The gig was an extremely theatrical and slick program of music, with pieces floating between romantic classical to smooth jazz, to grunge rock to experimental soundscape – with a bit of spoken word in case there wasn’t already enough range.

Rich, complex, even funny in moments, the quirky mystery and depth of Twin Peaks was caught in full. The multimedia was simple, but cool and ambient and complemented the wonderful performance and wacky onstage antics the performers added to each number.

It wasn’t a great start in terms of sound – the balance was way off, with ear-piercing percussion meaning the piano couldn’t be heard, feedback issues and indecipherable vocals. However, credit to the sound crew – it was rapidly sorted through the first couple of numbers, after which the balance was spot on to bring out the most interesting parts of what was often a cacophony of sound.  The vocal clarity was never quite resolved, though this was only a slight detraction from a masterful musical performance.

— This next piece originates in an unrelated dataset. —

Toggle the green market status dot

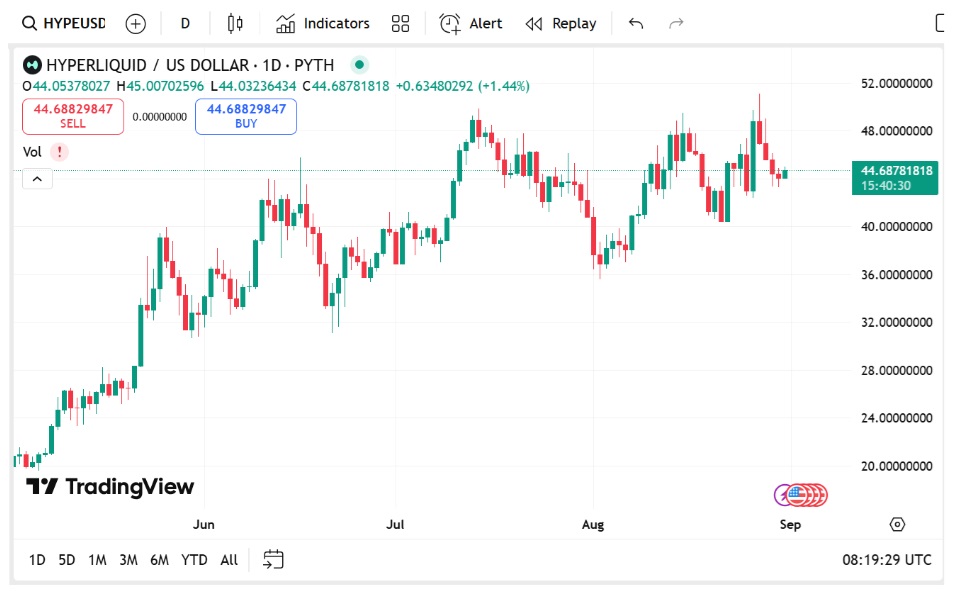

The gig was supported by a work by Alessandro Cortini from Italy, with a 45-minute sonic-dreamscape composition set to Italian Super-8 home videos from the family archives of the artist. The piece was all about the contrast – videos of children playing the snow or families at the beach against the extreme intense music – creating a set-up where you found yourself feeling intense anticipation for what was to happen next, even though these were simple home movies. Musically, it’s a style I personally find becomes repetitive and I didn’t feel it built much – it felt more like an interactive museum piece, but was certainly a good ‘stage setter’ for the show to come.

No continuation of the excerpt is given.